Gunpoint begins with two adjacent buildings, cross-sectioned and zoomed out, the whole scene visible. Smooth jazz is backed by ambient rainfall when, suddenly, the calm is punctured by a person smashing through the left building’s high window. The trenchcoat wearing figure bounces his fedora-clad head off the opposite apartment’s wall, smashing through the skylight and landing in the lobby below.
Meet your protagonist – Richard Conway, freelance spy. He’s been set up – in the classic noir tradition – to take the fall for a crime he didn’t commit. It’s your job to thwart this plot.
With Richard being a spy-for-hire you generally have a choice of jobs to take to clear your name, which are accessed through his phone between missions. Your communications with Richard’s employers are genuinely funny, with a variety of brilliantly sarcastic retorts available for selection. There’s more character in these sprites than in any David Cage game.
Each mission has the same objective: hack a terminal, then escape via a subway tunnel to the right edge of the screen. It sounds simple, and it is. Especially if your definition of simple is completing a Rubik’s Cube with your face.
Gunpoint begins in a relatively straightforward fashion, teasing its systems before letting you loose. At its core, it’s a game about clinging to walls, being sneaky, pouncing on people and – if you choose – combining these with punching guards in the face until your index finger breaks. The slapstick violence is immediately gratifying, with satisfying slaps and lightning-fast strikes. Every punch is direct and violent, landing as fast as you can click your left mouse button, like a machine gun that fires uncooked steak.
Richard is a nimble fellow, empowered by his Bullfrog Pants, which allow him to jump great distances and fall from any height. He can climb any surface just by jumping into it, like a genetically modified Velcro Man. Jumping is performed by holding down the left mouse button, tracing an arc for the jump. Bounding across the levels feels fantastic, bestowing you with the freedom to move around the world with ease and precision. A red mouse cursor highlights a dangerous location best avoided.
If you’re seen jumping around, you get shot. Not only will the suddenness of it scare the shit out of you every time, but one shot is enough to kill you, heightening the tension. The quick save system is efficient enough for this to not get frustrating, with multiple game states available to load instantly.
Taking the sentries down intelligently is the focus, with the Crosslink adding a strategic twist to the stealthy shenanigans. This allows you to rewire electronics, like cameras and light switches, dragging and tethering them together. You can combine these for hilarious results, with one device triggering the other. At its simplest, you can hook up a light switch on the ground floor to the second floor’s lights, darkening that floor.

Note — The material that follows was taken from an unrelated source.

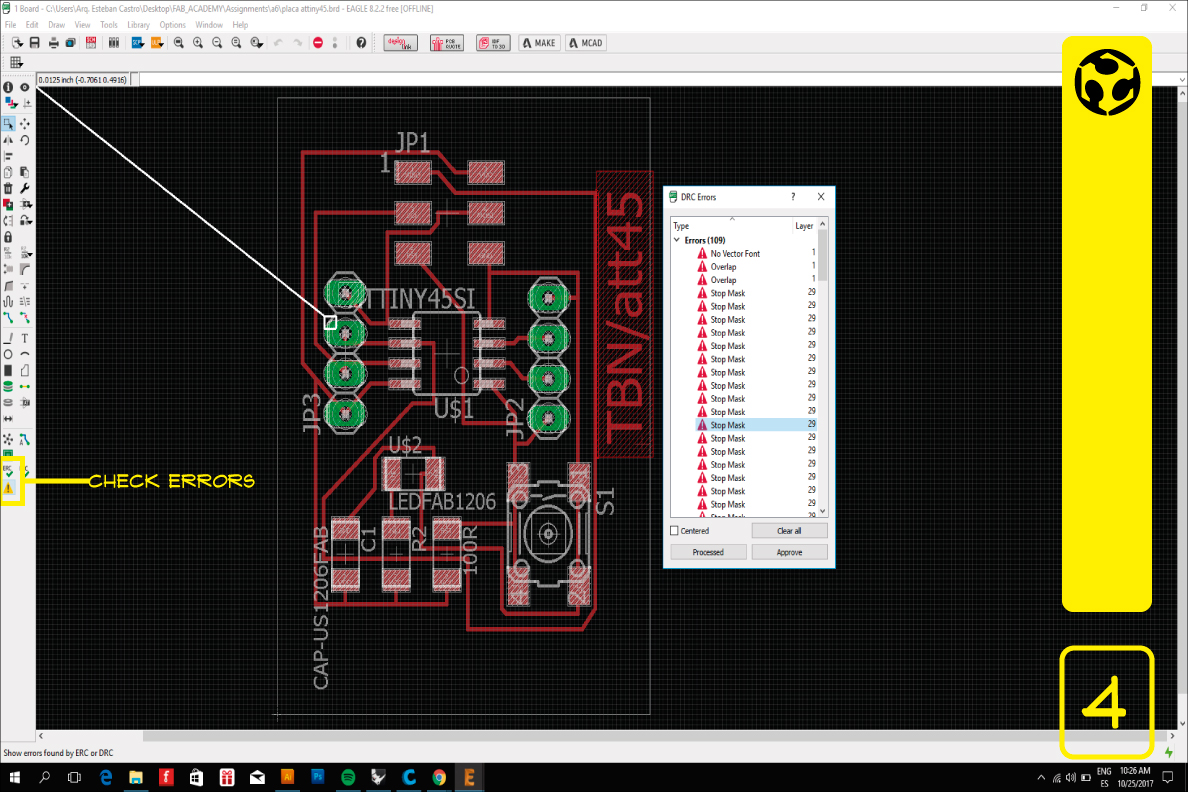Collapse the Errors (109) tree group

pyautogui.click(x=676, y=241)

The guards on the second floor will then try and trigger that floor’s lightswitch – what that is hooked up to is your call.

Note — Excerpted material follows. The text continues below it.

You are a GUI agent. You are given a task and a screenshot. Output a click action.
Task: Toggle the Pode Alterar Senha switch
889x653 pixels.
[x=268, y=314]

The trick is to turn sentries into your thralls, especially when the armour-clad Enforcers are introduced. These can’t be pounced on, so you must think of ingenious ways to despatch them. Lure the beefy guard to a window and tackle him through it. Open up a trapdoor beneath him. Lock him in a room. There are countless solutions, most best left discovered on your own. Slapping an ordinary guard with a door hooked up to a light switch never loses its novelty.
Missions increase in complexity in tandem with Richard’s growing arsenal of gadgets. Sound sensors are introduced later on the game and these have you jumping in and out of each building from different sides, calling elevators to trigger the mouse traps you have laid out and setting them off with a satisfying ‘ping’. Success comes by combining stealth with clever manipulation of the level design. Performance is tracked based on a number of criteria, giving it replay value beyond its optional objectives and community-made missions, and a branching story that will keep you coming back.
What makes Gunpoint so good, is how it makes the player feel like a genius. Each solution feels like your own. The game hands you a Swiss Army Knife made out of other, smaller Swiss Army knives and lets you loose in the shed, with ALL the wood. It’s refreshing – in the age of ‘follow the man’ – for a game to trust you within its confines. You’re trusted not to break it. It’s a testament to the quality, with so many complexities to take into account, that it’s rare you get trapped by the level design – if you do, it’s your fault. Gunpoint is a champion of the indie game scene, and should be experienced.